After the devastating 2008 financial crisis, Congress passed the Dodd-Frank Act that led to creation of the Consumer Financial Protection Bureau (CFPB). The Bureau has had a significant impact protecting consumers and holding big banks accountable. The CFPB recently fined Wells Fargo $100 million for the illegal practice of secretly opening unauthorized customer accounts. Since the Bureau’s inception, it returned nearly $12 billion to consumers who were cheated or misled by payday lenders, pawn shops and other financial predators. It has taken particular aim at companies that target service members and veterans. 

Not surprisingly, Wall Street is not happy. “For years, the big banks and their allies have launched one shameless attack after another trying to gut the CFPB,” said Sen. Elizabeth Warren (D-MA) who helped create the agency.

Proposed legislation to significantly weaken the CFPB is now pending in both houses of Congress. Also, Steven Mnuchin, Treasury Secretary nominee, is in favor of destroying at least certain aspects of the Dodd-Frank Act, which could eliminate the agency itself, according to the Washington Post.

Payday Lenders on the Run

With proposed rules to curb the abuses of payday lending under attack in Washington, many states and localities are stepping up.
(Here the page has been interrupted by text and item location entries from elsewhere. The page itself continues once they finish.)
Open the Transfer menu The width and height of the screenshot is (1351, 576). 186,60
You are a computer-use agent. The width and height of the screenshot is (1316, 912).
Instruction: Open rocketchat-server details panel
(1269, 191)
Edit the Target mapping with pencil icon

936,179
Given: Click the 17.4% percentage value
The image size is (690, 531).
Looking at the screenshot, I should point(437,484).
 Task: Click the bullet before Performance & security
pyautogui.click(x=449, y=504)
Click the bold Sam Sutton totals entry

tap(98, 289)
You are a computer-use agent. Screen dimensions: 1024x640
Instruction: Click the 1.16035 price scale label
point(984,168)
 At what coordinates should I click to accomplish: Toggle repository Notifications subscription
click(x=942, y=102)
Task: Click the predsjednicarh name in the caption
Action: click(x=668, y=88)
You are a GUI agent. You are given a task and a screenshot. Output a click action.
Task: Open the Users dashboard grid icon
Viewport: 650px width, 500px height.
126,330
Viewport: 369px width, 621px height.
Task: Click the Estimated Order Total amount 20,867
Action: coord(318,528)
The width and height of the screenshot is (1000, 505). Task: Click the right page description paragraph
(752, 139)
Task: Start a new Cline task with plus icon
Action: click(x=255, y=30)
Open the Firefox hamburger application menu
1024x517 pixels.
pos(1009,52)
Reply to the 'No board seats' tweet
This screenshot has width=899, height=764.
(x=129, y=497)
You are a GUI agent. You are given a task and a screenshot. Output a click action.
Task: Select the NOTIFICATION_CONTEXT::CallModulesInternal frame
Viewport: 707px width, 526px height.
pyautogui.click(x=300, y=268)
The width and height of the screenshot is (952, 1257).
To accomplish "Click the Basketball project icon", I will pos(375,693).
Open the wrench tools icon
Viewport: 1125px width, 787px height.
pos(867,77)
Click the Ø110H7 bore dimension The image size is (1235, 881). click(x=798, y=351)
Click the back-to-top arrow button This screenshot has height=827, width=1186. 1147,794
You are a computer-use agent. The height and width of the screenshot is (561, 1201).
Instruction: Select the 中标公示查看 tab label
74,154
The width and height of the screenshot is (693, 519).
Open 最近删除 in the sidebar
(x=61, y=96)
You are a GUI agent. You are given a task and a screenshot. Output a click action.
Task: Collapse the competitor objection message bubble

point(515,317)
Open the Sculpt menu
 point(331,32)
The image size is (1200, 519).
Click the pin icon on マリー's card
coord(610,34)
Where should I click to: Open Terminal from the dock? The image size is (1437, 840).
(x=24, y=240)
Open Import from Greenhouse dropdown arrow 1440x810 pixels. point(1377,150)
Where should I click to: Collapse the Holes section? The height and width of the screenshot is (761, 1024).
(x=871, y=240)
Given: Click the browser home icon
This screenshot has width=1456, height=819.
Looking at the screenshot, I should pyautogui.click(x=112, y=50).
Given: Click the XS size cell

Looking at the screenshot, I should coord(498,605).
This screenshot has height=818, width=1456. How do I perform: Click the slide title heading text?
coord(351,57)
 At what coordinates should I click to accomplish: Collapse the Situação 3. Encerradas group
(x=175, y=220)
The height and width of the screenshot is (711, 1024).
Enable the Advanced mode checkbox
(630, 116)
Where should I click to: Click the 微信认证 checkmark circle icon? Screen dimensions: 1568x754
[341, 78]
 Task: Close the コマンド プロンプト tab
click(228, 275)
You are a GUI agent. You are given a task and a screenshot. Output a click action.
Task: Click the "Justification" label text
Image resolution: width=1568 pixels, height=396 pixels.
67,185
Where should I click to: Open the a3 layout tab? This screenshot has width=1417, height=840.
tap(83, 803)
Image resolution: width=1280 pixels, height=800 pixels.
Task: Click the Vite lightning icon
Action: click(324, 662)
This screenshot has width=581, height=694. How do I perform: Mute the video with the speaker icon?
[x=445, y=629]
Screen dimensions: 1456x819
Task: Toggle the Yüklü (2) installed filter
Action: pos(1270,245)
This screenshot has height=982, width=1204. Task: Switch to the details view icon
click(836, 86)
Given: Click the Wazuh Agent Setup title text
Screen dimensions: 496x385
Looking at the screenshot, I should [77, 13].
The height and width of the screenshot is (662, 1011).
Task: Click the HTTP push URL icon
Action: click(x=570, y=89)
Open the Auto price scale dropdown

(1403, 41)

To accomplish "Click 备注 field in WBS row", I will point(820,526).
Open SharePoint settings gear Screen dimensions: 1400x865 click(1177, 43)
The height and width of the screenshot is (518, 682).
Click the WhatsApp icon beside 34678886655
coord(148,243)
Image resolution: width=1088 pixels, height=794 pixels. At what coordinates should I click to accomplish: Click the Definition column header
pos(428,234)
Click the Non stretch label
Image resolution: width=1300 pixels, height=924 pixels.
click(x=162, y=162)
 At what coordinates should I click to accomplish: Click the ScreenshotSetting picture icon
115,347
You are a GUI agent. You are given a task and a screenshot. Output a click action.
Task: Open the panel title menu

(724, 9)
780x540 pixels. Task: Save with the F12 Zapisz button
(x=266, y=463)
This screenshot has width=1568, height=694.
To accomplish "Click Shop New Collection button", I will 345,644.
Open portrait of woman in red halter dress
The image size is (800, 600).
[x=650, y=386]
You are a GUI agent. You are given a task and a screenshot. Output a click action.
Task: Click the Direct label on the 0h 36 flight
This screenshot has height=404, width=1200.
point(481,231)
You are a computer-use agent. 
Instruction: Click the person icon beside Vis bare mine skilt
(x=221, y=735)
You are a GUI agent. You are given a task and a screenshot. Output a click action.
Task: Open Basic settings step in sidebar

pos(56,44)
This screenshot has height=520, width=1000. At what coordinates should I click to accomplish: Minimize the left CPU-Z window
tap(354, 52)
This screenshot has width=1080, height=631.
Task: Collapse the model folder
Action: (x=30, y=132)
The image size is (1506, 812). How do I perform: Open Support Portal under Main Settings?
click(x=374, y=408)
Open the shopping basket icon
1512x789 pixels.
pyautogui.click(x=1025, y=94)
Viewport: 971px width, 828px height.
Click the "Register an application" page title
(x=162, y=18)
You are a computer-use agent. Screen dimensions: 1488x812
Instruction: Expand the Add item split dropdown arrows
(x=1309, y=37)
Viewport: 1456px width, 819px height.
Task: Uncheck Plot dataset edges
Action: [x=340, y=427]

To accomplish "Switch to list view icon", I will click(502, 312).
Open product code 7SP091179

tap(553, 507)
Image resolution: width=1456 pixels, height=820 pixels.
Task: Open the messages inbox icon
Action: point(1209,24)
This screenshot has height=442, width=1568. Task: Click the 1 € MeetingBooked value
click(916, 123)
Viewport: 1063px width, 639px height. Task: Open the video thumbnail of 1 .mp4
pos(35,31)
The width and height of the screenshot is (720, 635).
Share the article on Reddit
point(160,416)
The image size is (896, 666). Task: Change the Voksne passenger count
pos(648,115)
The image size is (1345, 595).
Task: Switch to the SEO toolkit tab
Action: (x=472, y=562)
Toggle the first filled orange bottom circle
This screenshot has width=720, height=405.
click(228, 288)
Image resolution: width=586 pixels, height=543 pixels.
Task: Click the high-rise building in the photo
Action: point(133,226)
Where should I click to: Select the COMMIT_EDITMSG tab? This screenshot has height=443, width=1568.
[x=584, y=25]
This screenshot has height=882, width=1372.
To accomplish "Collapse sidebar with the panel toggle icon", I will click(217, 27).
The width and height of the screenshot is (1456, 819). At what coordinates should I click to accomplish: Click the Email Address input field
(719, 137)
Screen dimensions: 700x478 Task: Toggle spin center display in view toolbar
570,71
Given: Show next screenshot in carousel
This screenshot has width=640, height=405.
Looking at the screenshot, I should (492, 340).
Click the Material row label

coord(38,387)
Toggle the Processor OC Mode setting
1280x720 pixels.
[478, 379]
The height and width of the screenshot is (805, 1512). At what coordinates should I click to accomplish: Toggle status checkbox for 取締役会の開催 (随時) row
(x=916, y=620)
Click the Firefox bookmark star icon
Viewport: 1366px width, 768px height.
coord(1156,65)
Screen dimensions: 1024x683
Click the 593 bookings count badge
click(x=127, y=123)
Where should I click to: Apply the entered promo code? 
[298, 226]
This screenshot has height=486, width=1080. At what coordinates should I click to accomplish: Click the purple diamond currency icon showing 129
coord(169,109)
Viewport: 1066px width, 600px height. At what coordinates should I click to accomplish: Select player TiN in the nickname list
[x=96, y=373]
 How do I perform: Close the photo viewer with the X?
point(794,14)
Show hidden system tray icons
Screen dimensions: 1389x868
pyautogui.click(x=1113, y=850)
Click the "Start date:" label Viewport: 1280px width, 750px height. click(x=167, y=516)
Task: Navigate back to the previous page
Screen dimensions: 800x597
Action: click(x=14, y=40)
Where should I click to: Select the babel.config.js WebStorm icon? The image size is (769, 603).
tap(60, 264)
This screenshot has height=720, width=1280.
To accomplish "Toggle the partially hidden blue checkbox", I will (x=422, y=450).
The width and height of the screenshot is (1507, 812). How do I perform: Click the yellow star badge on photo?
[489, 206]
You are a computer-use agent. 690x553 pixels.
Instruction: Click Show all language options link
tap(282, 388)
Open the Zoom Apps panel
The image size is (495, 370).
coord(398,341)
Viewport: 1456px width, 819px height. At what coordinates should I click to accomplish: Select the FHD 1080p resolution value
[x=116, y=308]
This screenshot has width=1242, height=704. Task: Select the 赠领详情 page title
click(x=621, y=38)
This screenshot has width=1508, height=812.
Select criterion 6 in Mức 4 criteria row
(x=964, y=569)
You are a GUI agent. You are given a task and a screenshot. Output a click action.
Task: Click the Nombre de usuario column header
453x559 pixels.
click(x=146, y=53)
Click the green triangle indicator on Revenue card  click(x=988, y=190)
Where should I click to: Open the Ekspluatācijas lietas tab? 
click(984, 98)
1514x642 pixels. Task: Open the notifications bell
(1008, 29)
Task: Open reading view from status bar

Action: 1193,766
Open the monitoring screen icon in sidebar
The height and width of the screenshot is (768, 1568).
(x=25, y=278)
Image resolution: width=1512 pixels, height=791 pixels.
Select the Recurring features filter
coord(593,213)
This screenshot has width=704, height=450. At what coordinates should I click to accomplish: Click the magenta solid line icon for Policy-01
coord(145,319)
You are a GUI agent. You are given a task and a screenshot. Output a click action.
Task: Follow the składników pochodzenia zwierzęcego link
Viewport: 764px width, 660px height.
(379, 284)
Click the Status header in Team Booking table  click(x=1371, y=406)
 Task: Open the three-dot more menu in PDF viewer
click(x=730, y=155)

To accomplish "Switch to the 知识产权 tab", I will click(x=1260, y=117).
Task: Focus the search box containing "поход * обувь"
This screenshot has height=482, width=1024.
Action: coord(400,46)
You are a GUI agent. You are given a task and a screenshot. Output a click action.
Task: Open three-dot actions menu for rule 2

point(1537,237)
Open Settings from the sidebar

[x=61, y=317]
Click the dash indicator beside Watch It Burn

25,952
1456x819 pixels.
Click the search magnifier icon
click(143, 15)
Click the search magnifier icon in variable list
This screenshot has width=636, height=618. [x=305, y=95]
In the 2016 legislative session, 25 states addressed legislation regarding payday lending, according to the National Council on State Legislatures. Four of those states – Florida, Louisiana, Michigan and Utah – enacted legislation. On Election Day, 75 percent of South Dakota voters approved a ballot measure to cap payday, car title and installment lending rates at 36 percent annually. The average rate in the state was 574 percent.

The most expensive payday loans in the country are in Ohio, according to a new report by the Pew Charitable Trusts. The typical annual percentage rate (APR) is 591 percent. One in ten Ohioans have used a payday loan, which is nearly twice the national average. Both Republican and Democratic lawmakers in Ohio are planning to renew efforts to curb the abuses in 2017.

Wells Fargo Leads in Overdraft Fees

Wells Fargo is in the news again. The bank leads the industry in overdraft fee revenue. Across the entire banking industry, third quarter 2016 revenue generated by overdraft fees was up by 2.4 percent. At Wells Fargo, overdraft revenue was up 7.5 percent from a year earlier. The CFPB is scheduled to issue rules on overdraft charges in 2017.

Postal Banking: A Win-Win

“The financial industry’s attempt to gut an agency that exists to protect consumers, as well as the recent scandals at Wells Fargo, shows the need for real financial reform and an alternative to the big banks and, of course, postal banking,” said President Dimondstein.

Consumers want, need and deserve access to fair, non-profit and affordable financial services. With more than 30,000 locations across the country, a mission to serve the public and accountability to the people of the United States – rather than shareholders – the U.S. Postal Service can do the job.